14 Countries Press Myanmar to Allow Aid in Rohingya Areas
ASIA--PACIFIC, 12 Dec 2016
Mike Ives – The New York Times
Fourteen governments urged Myanmar on Friday [9 Dec] to allow a full resumption of aid to a predominantly Muslim part of Rakhine State, as the United Nations described an apparent escalation of what activists have called a humanitarian crisis there.
The United Nations also reported on Friday that thousands of people in the northern part of the state, a conflict-torn border area, have not had access to health services or food assistance for two months and that close to 22,000 Muslims had arrived in neighboring Bangladesh since Nov. 1.

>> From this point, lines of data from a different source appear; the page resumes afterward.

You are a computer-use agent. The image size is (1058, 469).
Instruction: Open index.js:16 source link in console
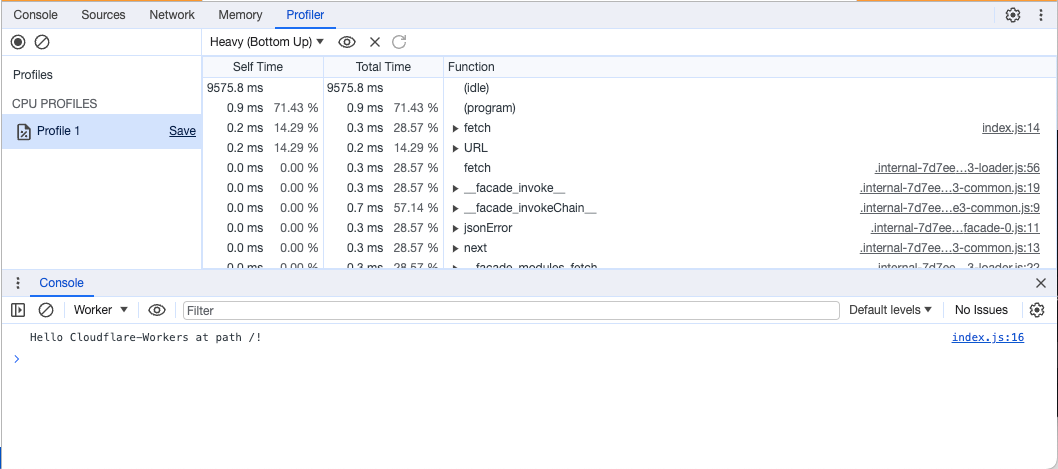pos(987,337)
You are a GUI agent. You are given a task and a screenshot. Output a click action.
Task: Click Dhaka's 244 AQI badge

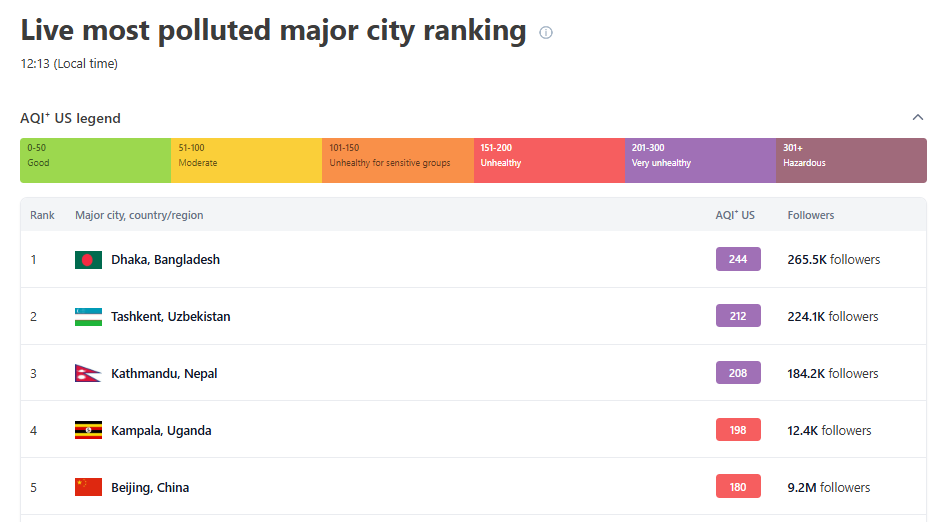(738, 260)
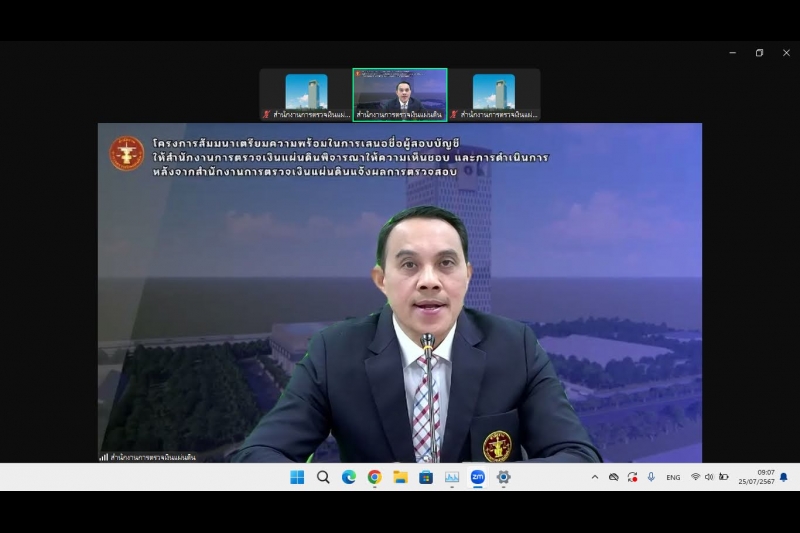Open the Wi-Fi network quick settings
This screenshot has height=533, width=800.
[x=695, y=477]
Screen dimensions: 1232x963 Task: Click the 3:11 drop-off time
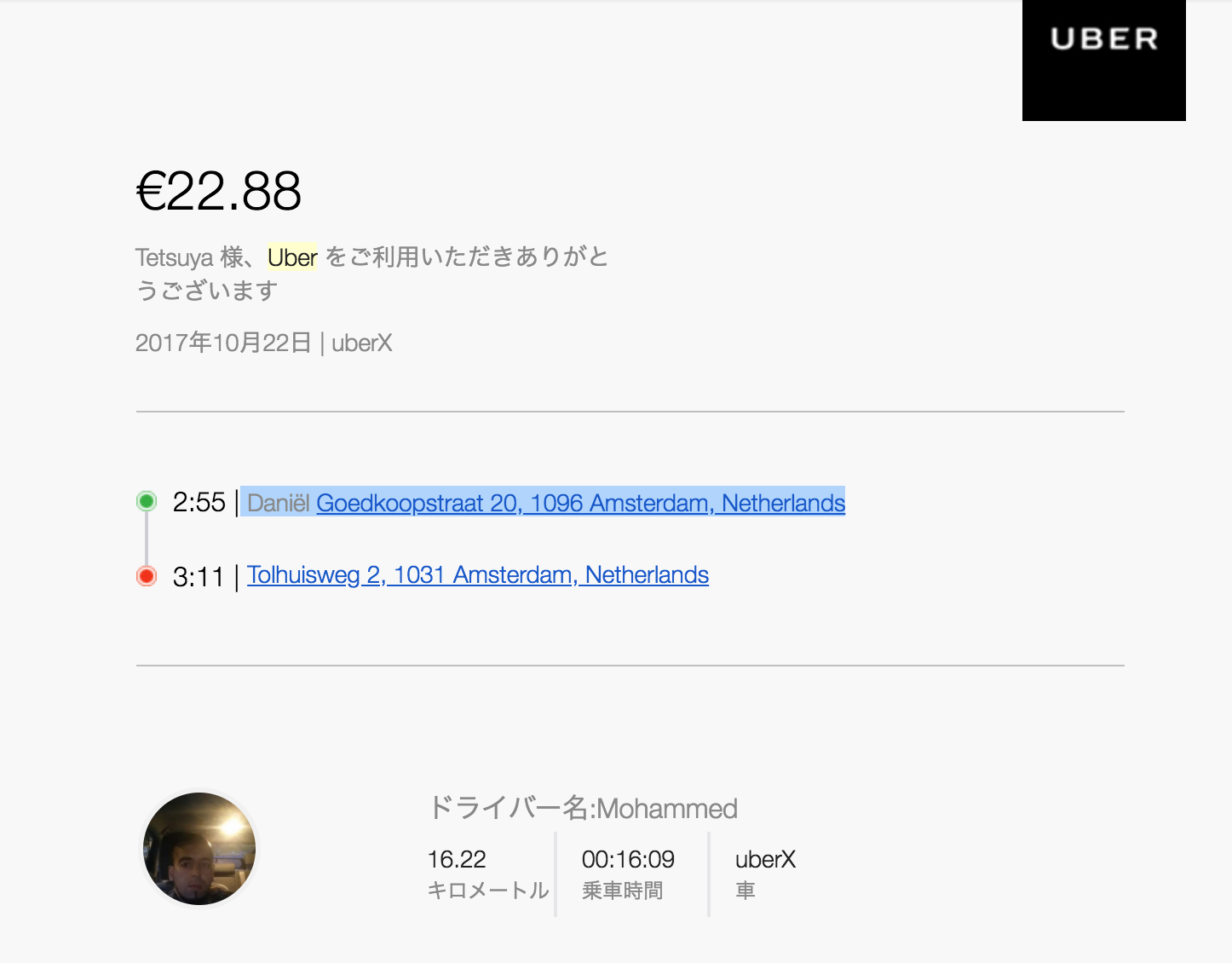[198, 577]
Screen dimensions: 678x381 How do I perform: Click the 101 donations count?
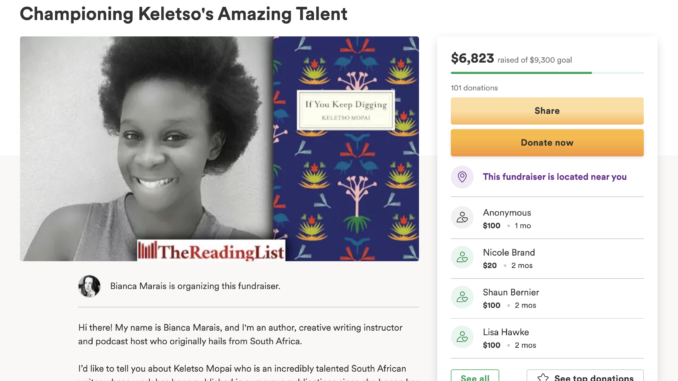[474, 88]
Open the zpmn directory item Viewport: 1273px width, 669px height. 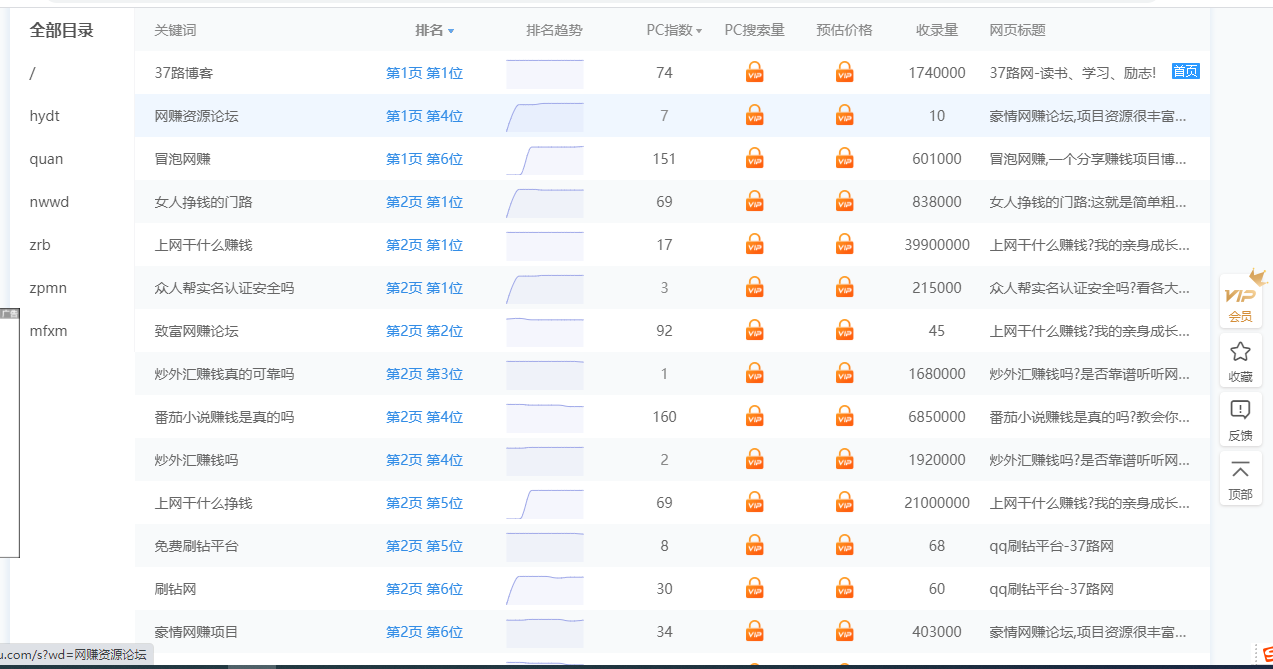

The main ethnic group in the northern part of Rakhine is the Rohingya, a persecuted Muslim minority whose members are barred from citizenship in Myanmar, which is mostly Buddhist.

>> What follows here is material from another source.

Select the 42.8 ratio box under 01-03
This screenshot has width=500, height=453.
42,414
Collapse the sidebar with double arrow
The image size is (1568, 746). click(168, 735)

“As friends of Myanmar, we are deeply concerned by the humanitarian situation” in the northern part of Rakhine, the diplomatic missions of Austria, Belgium, Canada, Denmark, Finland, France, Greece, Ireland, the Netherlands, Poland, Spain, Sweden, Turkey and the United States said in the statement on Friday.
Aid is “desperately needed to address serious humanitarian needs, but also to begin to restore the confidence and hope that are essential to a restoration of peace and stability,” the statement added.

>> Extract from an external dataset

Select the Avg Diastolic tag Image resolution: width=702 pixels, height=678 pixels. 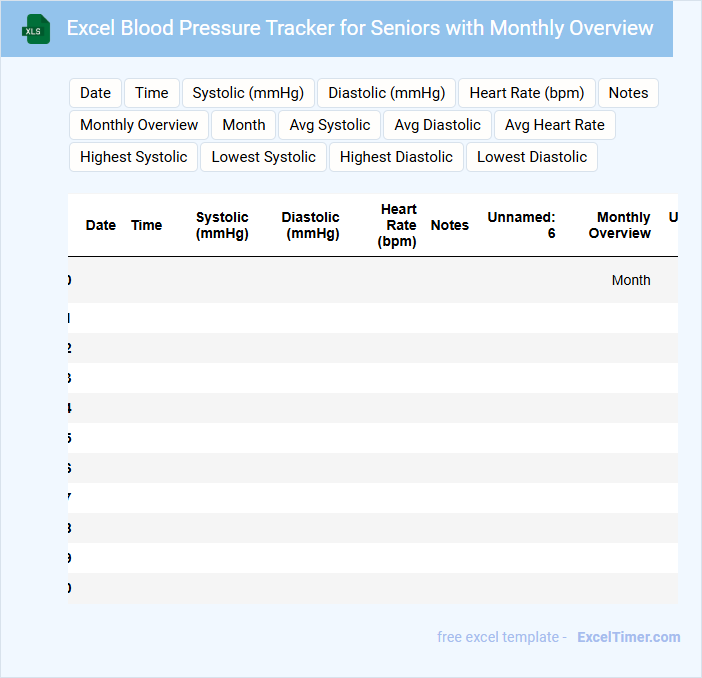(x=438, y=125)
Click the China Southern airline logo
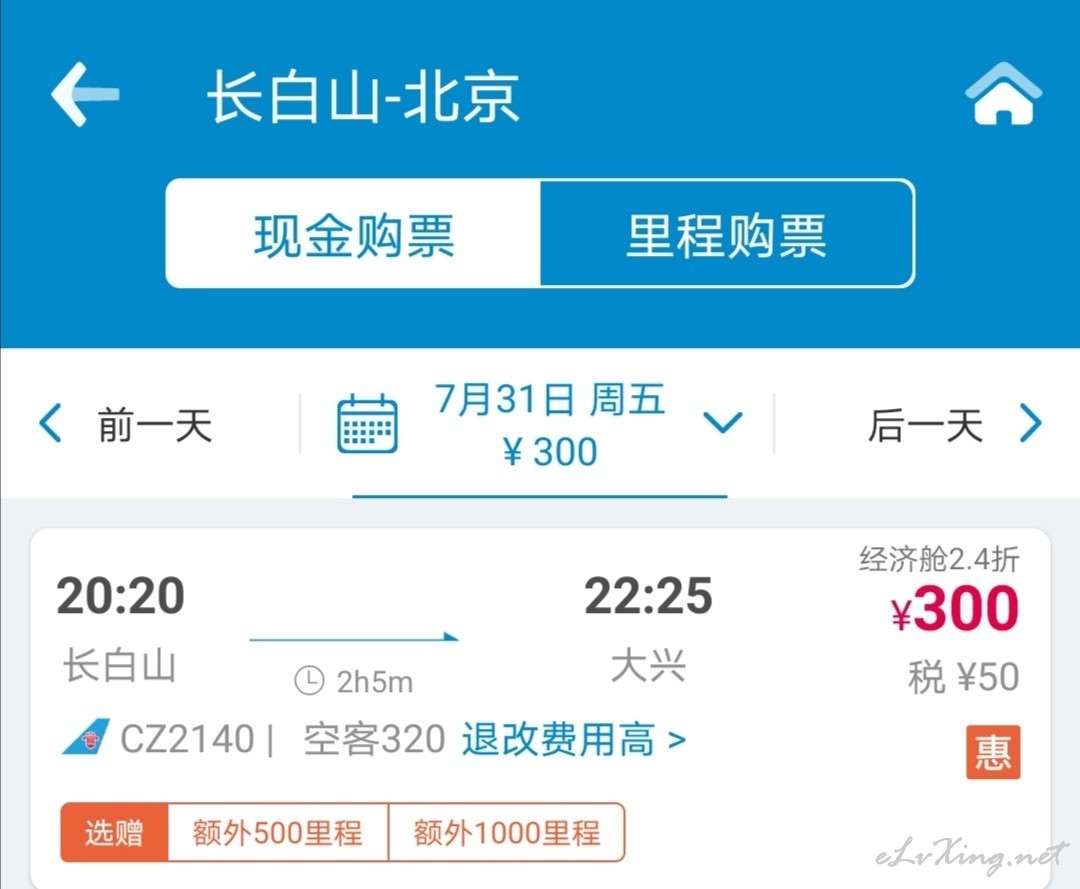 pos(86,738)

Rights activists say that Rakhine’s north has been unstable since Oct. 9, when nine police officers were killed in an attack on a border post there. The Myanmar government has largely sealed off the area to journalists, diplomats and aid workers as it conducts a brutal counterinsurgency in Rohingya villages that has included rapes, arson attacks and the killing of unarmed civilians, activists say. Myanmar officials have denied any wrongdoing.
Kofi Annan, the former head of the United Nations, visited the northern areas of the state last weekend as part of a government-appointed commission that is studying conditions there.
“We have been given the assurance that humanitarian assistance is allowed access and trust that all communities in need will receive the assistance they require,” Mr. Annan told reporters in Yangon on Tuesday.
But Pierre Péron, a spokesman for the United Nations Office for the Coordination of Humanitarian Affairs, said in a statement on Friday that only about 20,000 of the more than 150,000 people who were receiving food, cash or nutrition assistance in northern Rakhine before Oct. 9 had received any since. He said the aid shortfall was the result of recent “movement restrictions.”
Most people who live outside the area’s main population centers, including 7,600 pregnant women, have not had access to primary health care services or emergency referrals, Mr. Péron said in the statement.